Quasi‐randomized and natural experiment in India

Study conducted between 2002 and 2004

Participants Random samples of married women younger than 25 with no more than one child were surveyed in 2002–2003, before PRACHAR was implemented (N = 1995), and in 2004, 21–27 months after implementation (N = 2080).
Interventions

Intervention: The PRACHAR Project seeks to increase contraceptive use for delaying and spacing births through communication intervention. During home visits female change agents, newly married women were counselled on delaying first births and on the correct and consistent use of the pill and condoms. Women who were pregnant for the first time were counselled to space their next birth by using contraceptives. They received information on where to obtain health services for contraception, antenatal care, safe delivery, postpartum care and immunization.

Control: comparison areas were chosen because their socioeconomic conditions and accessibility were similar to those of the intervention communities.

..............................

TASKS TO PERFORM:
a: Rewrite the paragraph of the PRACHAR study description that begins "Participants Random samples" as a short bulleted list, keeping its main facts.
b: Answer these questions from the PRACHAR study description, marking each answer to match its question:
(i) Between which years was the study conducted?
(ii) Which two contraceptive methods were newly married women counselled to use correctly and consistently?
(iii) On what basis were the comparison areas chosen?

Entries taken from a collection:
..............................

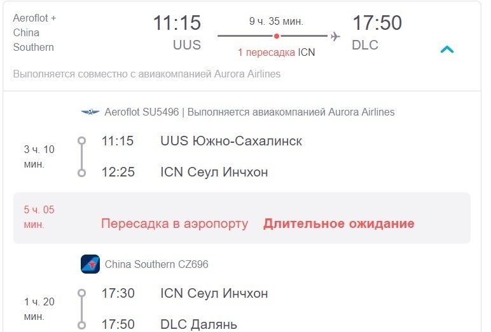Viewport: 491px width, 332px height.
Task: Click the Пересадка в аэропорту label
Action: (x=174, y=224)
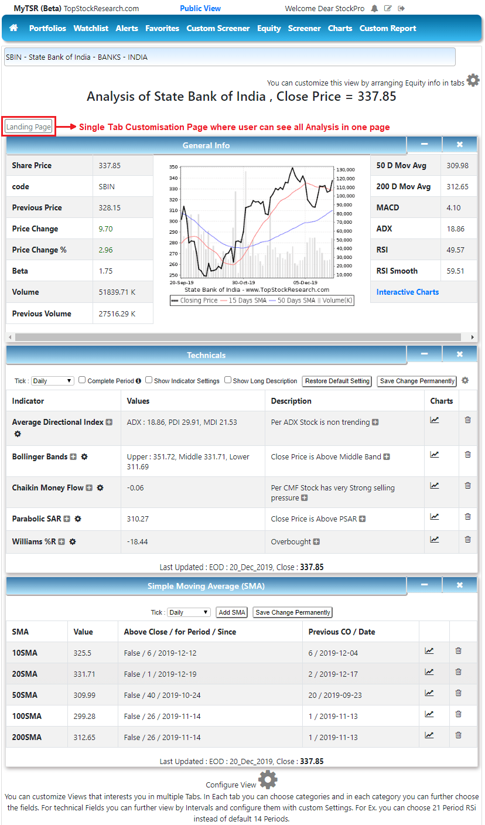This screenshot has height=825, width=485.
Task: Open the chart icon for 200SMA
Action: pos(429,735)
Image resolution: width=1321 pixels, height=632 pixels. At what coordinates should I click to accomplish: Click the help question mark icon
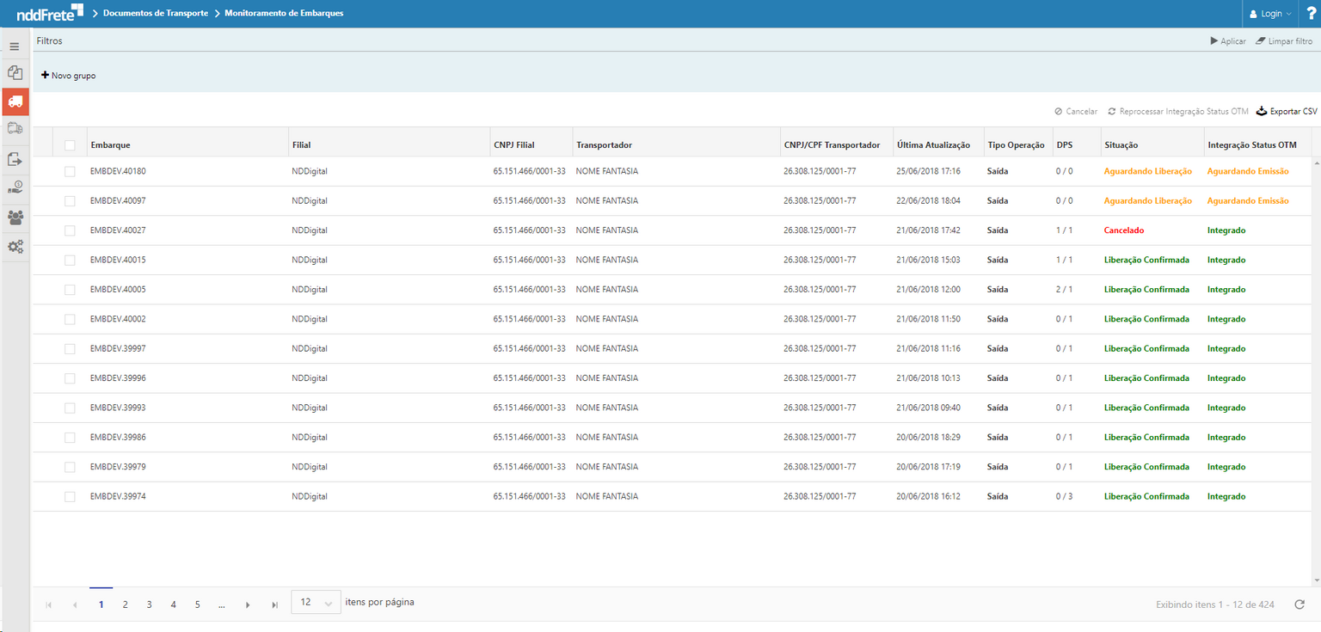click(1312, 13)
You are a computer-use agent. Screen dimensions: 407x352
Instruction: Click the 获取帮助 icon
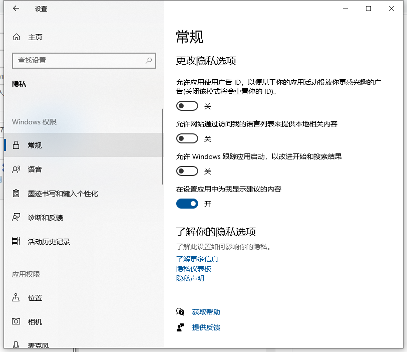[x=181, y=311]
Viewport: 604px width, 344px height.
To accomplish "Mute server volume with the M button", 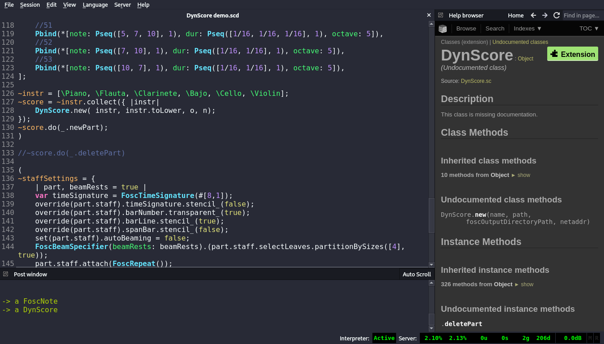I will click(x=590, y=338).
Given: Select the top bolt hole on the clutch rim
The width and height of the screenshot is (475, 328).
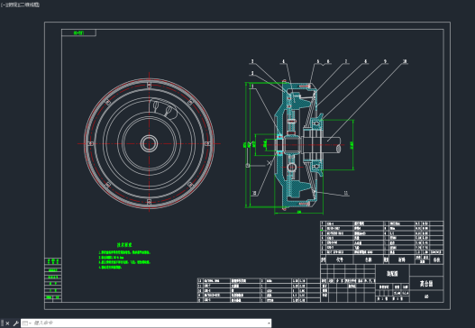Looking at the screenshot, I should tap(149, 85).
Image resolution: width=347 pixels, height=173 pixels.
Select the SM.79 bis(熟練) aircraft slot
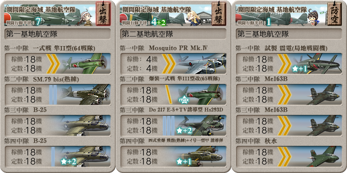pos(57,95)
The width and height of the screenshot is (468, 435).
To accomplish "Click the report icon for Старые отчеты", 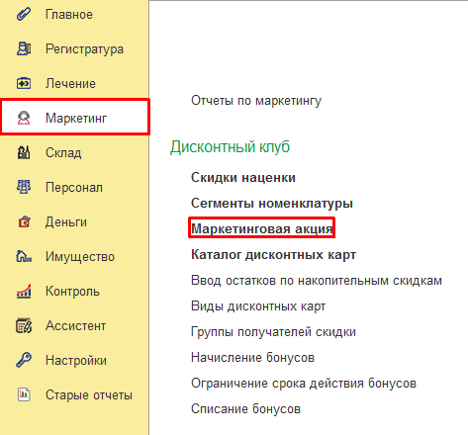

..............................

ANSWERS BY ITEM NUMBER:
a:
- Participants: random samples of married women younger than 25 with no more than one child
- First survey: 2002–2003, before PRACHAR was implemented (N = 1995)
- Second survey: 2004, 21–27 months after implementation (N = 2080)

b:
(i) Between 2002 and 2004.
(ii) The pill and condoms.
(iii) Their socioeconomic conditions and accessibility were similar to those of the intervention communities.